┏━━
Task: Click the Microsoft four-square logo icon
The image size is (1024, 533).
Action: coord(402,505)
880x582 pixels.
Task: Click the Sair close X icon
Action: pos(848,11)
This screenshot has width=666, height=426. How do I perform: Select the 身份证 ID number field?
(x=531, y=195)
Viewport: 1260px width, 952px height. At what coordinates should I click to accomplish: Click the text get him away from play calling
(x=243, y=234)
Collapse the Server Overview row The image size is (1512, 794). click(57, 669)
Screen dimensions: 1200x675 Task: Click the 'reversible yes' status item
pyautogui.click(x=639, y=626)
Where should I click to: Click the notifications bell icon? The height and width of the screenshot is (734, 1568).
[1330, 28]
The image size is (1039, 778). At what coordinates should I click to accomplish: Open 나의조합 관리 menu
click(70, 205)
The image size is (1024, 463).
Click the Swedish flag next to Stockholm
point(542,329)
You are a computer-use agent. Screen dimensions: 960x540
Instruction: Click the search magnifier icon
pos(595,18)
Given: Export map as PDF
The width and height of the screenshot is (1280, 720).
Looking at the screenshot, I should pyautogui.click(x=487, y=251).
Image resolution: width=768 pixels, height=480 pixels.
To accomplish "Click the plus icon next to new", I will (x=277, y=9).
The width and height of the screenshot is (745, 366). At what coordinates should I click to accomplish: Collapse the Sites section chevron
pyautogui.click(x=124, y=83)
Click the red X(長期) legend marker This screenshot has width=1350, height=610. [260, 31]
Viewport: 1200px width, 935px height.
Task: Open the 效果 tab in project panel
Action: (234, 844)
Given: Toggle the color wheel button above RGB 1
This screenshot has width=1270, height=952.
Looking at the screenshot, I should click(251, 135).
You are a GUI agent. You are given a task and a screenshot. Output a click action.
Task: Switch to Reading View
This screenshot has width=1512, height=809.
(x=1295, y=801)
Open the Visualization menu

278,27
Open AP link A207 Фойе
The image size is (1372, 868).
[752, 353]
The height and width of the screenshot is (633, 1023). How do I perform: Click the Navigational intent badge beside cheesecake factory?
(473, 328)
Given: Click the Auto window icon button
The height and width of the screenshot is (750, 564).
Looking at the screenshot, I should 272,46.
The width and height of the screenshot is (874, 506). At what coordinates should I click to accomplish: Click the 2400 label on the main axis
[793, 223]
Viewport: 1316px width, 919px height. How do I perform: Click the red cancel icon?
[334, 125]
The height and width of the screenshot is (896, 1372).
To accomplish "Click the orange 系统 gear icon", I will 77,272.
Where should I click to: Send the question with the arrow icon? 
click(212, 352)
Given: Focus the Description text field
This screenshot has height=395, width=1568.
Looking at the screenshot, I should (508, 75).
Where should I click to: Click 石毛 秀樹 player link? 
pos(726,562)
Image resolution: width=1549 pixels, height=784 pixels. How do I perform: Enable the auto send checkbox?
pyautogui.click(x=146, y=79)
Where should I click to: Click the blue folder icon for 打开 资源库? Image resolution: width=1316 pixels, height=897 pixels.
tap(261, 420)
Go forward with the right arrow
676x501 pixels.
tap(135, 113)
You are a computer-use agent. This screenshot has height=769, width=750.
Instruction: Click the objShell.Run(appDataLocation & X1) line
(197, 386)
┗━━
Task prompt:
Could you reproduce every row above, character for character, without changing anything?

Answer to the exercise:
Task: Click the Microsoft four-square logo icon
The image size is (1024, 533).
Action: coord(402,505)
880x582 pixels.
Task: Click the Sair close X icon
Action: pos(848,11)
This screenshot has width=666, height=426. How do I perform: Select the 身份证 ID number field?
(x=531, y=195)
Viewport: 1260px width, 952px height. At what coordinates should I click to accomplish: Click the text get him away from play calling
(x=243, y=234)
Collapse the Server Overview row The image size is (1512, 794). click(57, 669)
Screen dimensions: 1200x675 Task: Click the 'reversible yes' status item
pyautogui.click(x=639, y=626)
Where should I click to: Click the notifications bell icon? The height and width of the screenshot is (734, 1568).
[1330, 28]
The image size is (1039, 778). At what coordinates should I click to accomplish: Open 나의조합 관리 menu
click(70, 205)
The image size is (1024, 463).
Click the Swedish flag next to Stockholm
point(542,329)
You are a computer-use agent. Screen dimensions: 960x540
Instruction: Click the search magnifier icon
pos(595,18)
Given: Export map as PDF
The width and height of the screenshot is (1280, 720).
Looking at the screenshot, I should pyautogui.click(x=487, y=251).
Image resolution: width=768 pixels, height=480 pixels.
To accomplish "Click the plus icon next to new", I will (x=277, y=9).
The width and height of the screenshot is (745, 366). At what coordinates should I click to accomplish: Collapse the Sites section chevron
pyautogui.click(x=124, y=83)
Click the red X(長期) legend marker This screenshot has width=1350, height=610. [260, 31]
Viewport: 1200px width, 935px height.
Task: Open the 效果 tab in project panel
Action: (234, 844)
Given: Toggle the color wheel button above RGB 1
This screenshot has width=1270, height=952.
Looking at the screenshot, I should click(251, 135).
You are a GUI agent. You are given a task and a screenshot. Output a click action.
Task: Switch to Reading View
This screenshot has width=1512, height=809.
(x=1295, y=801)
Open the Visualization menu

278,27
Open AP link A207 Фойе
The image size is (1372, 868).
[752, 353]
The height and width of the screenshot is (633, 1023). How do I perform: Click the Navigational intent badge beside cheesecake factory?
(473, 328)
Given: Click the Auto window icon button
The height and width of the screenshot is (750, 564).
Looking at the screenshot, I should 272,46.
The width and height of the screenshot is (874, 506). At what coordinates should I click to accomplish: Click the 2400 label on the main axis
[793, 223]
Viewport: 1316px width, 919px height. How do I perform: Click the red cancel icon?
[334, 125]
The height and width of the screenshot is (896, 1372).
To accomplish "Click the orange 系统 gear icon", I will 77,272.
Where should I click to: Send the question with the arrow icon? 
click(212, 352)
Given: Focus the Description text field
This screenshot has height=395, width=1568.
Looking at the screenshot, I should (508, 75).
Where should I click to: Click 石毛 秀樹 player link? 
pos(726,562)
Image resolution: width=1549 pixels, height=784 pixels. How do I perform: Enable the auto send checkbox?
pyautogui.click(x=146, y=79)
Where should I click to: Click the blue folder icon for 打开 资源库? Image resolution: width=1316 pixels, height=897 pixels.
tap(261, 420)
Go forward with the right arrow
676x501 pixels.
tap(135, 113)
You are a computer-use agent. This screenshot has height=769, width=750.
Instruction: Click the objShell.Run(appDataLocation & X1) line
(197, 386)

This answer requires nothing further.